America’s “two-party” version of democracy is unsustainable. The good and bad news is that local and state politics is more important than ever.
If there is to emerge some third way to take advantage of the vast pool of frustrated and virtually disenfranchised independent American voters, it will likely begin in a state election.
That’s a big conversation. And it’s happening all across America. But let’s focus our attention right now on the hotly contested New Jersey gubernatorial election and to some of the underdogs in the race.
Some of these political parties wear names you might be familiar with. Others might be new to you. Either way, you’ll find it refreshing to know that in America, the land of choice and opinions, the New Jersey governor’s race offers both in spades.
Gina Genovese (Independent)
Gina Genovese is proudly running for the governorship as a capital-I independent and, possibly, as a single-issue candidate. In her words, she hopes to bring a very specific message to the race even if it doesn’t result in her victory.
The issue concerns New Jersey’s 565 municipalities, which rely on and result in a tangled and wasteful web of private and public services. Genovese has gotten people talking about combining and consolidating a lot of these services to potentially save property owners 15 percent on their tax bills.
Vincent Ross (We the People Party)

LISTED ENTRIES:

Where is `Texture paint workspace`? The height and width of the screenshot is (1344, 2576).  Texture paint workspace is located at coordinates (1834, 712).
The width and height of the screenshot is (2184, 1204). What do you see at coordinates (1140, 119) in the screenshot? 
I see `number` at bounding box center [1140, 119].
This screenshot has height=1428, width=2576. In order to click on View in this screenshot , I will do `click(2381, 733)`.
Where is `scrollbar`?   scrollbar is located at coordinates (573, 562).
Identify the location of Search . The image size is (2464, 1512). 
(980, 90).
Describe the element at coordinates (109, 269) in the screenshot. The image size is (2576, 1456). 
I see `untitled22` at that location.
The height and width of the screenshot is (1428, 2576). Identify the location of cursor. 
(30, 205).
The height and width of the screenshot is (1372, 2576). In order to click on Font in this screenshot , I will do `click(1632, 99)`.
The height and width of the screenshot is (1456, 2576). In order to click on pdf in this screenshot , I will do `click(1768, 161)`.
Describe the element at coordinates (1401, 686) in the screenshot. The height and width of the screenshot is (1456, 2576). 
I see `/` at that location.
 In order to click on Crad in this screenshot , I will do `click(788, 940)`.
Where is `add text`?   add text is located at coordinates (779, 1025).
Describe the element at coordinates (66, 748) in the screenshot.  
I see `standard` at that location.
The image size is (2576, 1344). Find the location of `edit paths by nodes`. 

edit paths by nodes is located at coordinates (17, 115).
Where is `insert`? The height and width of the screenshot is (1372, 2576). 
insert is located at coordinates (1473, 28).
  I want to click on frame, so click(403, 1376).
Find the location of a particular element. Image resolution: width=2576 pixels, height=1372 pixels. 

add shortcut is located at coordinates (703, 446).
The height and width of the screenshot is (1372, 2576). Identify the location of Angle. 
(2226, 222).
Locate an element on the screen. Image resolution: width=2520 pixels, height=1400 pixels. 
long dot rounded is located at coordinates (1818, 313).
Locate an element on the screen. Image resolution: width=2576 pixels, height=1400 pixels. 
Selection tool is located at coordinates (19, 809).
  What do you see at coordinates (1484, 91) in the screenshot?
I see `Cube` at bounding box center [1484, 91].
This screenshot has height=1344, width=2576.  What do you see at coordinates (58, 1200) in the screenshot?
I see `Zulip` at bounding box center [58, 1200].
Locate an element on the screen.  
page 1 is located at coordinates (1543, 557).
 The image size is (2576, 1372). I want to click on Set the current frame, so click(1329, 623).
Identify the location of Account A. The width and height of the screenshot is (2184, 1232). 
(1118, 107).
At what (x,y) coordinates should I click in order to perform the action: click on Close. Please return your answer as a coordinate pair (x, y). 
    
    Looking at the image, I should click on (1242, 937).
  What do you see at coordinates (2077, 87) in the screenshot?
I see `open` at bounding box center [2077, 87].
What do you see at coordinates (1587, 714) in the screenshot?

ACTIONS TO TAKE:
1. Pull out every line of the entries above that contains the string "location", matching case exactly.
2. Continue the article on the New Jersey governor's race from the point where it ends.

ANSWERS GIVEN:
1.
Identify the location of Search . The image size is (2464, 1512). 
I see `untitled22` at that location.
The height and width of the screenshot is (1428, 2576). Identify the location of cursor. 
I see `/` at that location.
I see `standard` at that location.
The image size is (2576, 1344). Find the location of `edit paths by nodes`. 
Find the location of a particular element. Image resolution: width=2576 pixels, height=1372 pixels. 
The height and width of the screenshot is (1372, 2576). Identify the location of Angle. 
Identify the location of Account A. The width and height of the screenshot is (2184, 1232). 

2.
There’s not a lot of information available on Vincent Ross online. If the provenance of this un-proofread campaign dispatch is to be believed, We the People candidate Vincent Ross proposes New Jersey “stops the bleeding” and halt new taxation on the “working poor.” Beyond that, he doesn’t appear to have a platform to speak of.
Peter Rohrman (Libertarian Party)
Libertarian candidate Peter Rohrman wishes to “end corporate welfare” while also pursuing libertarian economic philosophies. Rohrman supports marijuana reform and its wholesale legalization.
Beyond that, his platform promises to “maximize personal freedom.”
Rev. Seth Kaper-Dale (Green Party)
You’ll see two things right away on the official campaign website for Reverend Seth Kaper-Dale: a promise to address New Jersey’s water crisis and a promise to apply the Biblical principle of “the last are first” to New Jersey’s political, economic, and social conversations.
The reverend takes a strong stand on defending families and children who face separation and/or deportation, is against torture of military combatants and condemns inhumane treatment in prisons.
The reverend also supports reversing the current national economic trend: to replace “trickle-down” with a “well-spring from the bottom.”
Matthew Riccardi (Constitution Party)
Hailing from the Constitution Party, Matthew Riccardi makes a strong stand on his website against corruption in politics. He went as far as drawing up a legally binding contract based on feedback he received from voters on the campaign trail. If he is elected and behaves in a way that’s contradictory to the platform this “contract” represents, he claims he will personally incur a legal and monetary penalty.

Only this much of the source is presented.